By STEVEN NALLEY
educ@starkvilledailynews.com [2]
Mississippi State University will host two open forums on a proposal to become a tobacco-free campus at 11 a.m. Wednesday and 2 p.m. Thursday in the Colvard Student Union’s Foster Ballroom Salon U.
The forum of MSU officials includes student affairs vice president Bill Kibler, MSU Health Services Executive Director Robert Collins, psychology associate professor Robert McMillan, health education and wellness director Joyce Yates, and tobacco cessation health specialist JuLeigh Baker. The officials will provide information and receive input on Kibler’s proposed policy revision that would end tobacco use on campus by August 2014.
The proposal must still go through staff reviews before going to MSU’s executive council for final discussion and recommendation to MSU President Mark Keenum, who would then be able to sign and approve the proposal. In the interim between the proposal’s passage and August 2014, the proposal calls for an extensive publicity campaign — helping students, faculty and staff make the transition through promotion of tobacco use cessation programs — as well as an interim policy revision that would designate specific areas for tobacco use near buildings to reduce second-hand smoke near building entrances.
Yates said the forum will follow a question-and-answer panel format, and the goal is to have an open discussion for students, faculty, staff and the community at large.
“We want to answer anything we can to enlighten people about what a tobacco-free campus is,” Yates said. “We just want to have a forum where a positive discussion can be carried on. We’re trying to present it at two different times to meet (the needs of) people who have different schedules.”
McMillan joins the panel as project director of the National Social Climate Survey of Tobacco Control and a member of an MSU task force whose research went into Kibler’s proposal. He said if MSU becomes a tobacco-free campus, it will join several others, including the University of Arkansas, the University of Kentucky and the University of Mississippi.
“Lots of places are already doing this,” McMillan said. “We have a (tobacco) policy that is several years old now that falls behind what several campuses across the U.S. are doing.”

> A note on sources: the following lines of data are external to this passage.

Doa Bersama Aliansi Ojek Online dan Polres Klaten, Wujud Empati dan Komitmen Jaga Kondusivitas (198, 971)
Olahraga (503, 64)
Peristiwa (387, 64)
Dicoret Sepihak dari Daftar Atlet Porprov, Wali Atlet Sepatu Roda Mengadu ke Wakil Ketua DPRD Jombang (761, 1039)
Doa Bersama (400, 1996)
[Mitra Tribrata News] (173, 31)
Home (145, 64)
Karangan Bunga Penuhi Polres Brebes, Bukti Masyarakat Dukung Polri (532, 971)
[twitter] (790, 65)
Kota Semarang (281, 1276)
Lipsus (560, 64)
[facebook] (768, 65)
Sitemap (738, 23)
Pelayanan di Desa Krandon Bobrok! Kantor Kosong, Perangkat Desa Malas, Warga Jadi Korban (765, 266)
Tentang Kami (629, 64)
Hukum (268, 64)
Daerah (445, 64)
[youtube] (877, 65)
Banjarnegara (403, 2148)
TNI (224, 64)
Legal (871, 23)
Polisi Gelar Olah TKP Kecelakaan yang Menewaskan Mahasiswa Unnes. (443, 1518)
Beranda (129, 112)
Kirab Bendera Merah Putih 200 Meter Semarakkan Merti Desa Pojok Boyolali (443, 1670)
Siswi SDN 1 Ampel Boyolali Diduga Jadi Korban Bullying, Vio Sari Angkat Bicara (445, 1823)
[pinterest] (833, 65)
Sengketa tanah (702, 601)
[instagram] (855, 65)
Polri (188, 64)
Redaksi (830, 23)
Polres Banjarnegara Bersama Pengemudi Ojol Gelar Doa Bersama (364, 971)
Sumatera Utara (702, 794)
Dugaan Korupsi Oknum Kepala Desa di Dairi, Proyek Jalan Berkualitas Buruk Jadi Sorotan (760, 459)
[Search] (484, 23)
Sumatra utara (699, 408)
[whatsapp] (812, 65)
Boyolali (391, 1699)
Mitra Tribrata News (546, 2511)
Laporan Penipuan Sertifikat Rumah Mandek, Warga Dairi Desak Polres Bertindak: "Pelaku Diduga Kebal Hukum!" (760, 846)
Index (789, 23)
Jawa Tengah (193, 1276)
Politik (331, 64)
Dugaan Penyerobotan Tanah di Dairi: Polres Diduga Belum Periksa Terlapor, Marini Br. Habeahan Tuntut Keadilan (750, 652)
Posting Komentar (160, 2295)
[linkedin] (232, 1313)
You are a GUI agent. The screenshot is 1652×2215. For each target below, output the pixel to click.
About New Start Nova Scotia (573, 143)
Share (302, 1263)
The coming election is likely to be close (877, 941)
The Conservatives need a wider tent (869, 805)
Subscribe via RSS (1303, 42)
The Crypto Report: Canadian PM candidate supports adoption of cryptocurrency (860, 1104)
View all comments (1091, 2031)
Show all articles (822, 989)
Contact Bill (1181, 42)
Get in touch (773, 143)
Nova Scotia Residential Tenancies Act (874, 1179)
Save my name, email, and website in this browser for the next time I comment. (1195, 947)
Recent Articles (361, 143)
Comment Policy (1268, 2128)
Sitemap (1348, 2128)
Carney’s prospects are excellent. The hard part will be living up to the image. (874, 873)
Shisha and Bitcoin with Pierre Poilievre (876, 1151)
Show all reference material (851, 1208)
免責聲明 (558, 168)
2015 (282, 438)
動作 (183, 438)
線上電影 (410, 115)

Former Ward 1 Alderman Sumner Davis said McMillan also played a leadership role in advocating Starkville’s citywide smoking ban in 2006. McMillan said Metcalfe and Mayersville passed citywide smoking bans before Starkville did, but Starkville’s ban has done much to inspire similar bans in other, larger Mississippi cities in the years since.
“It really wasn’t until Starkville passed ours that we started seeing a domino effect,” McMillan said.
The indoor smoking ban in Starkville has shown that other similar measures can work elsewhere, Davis said. Vigorous debate preceded the ban’s passage, he said, but the ban has not been as contentious after its passage.
“A lot of restaurant owners (in particular) were worried about how it would impact their business,” Davis said. “They did not want to be the bad guys ... enforcing this. (So the board of aldermen decided) it would not fall on them; they just had to inform patrons. After it passed, it was a really smooth transition. The patrons complied. To my knowledge, we have not had any issues with enforcement of it.”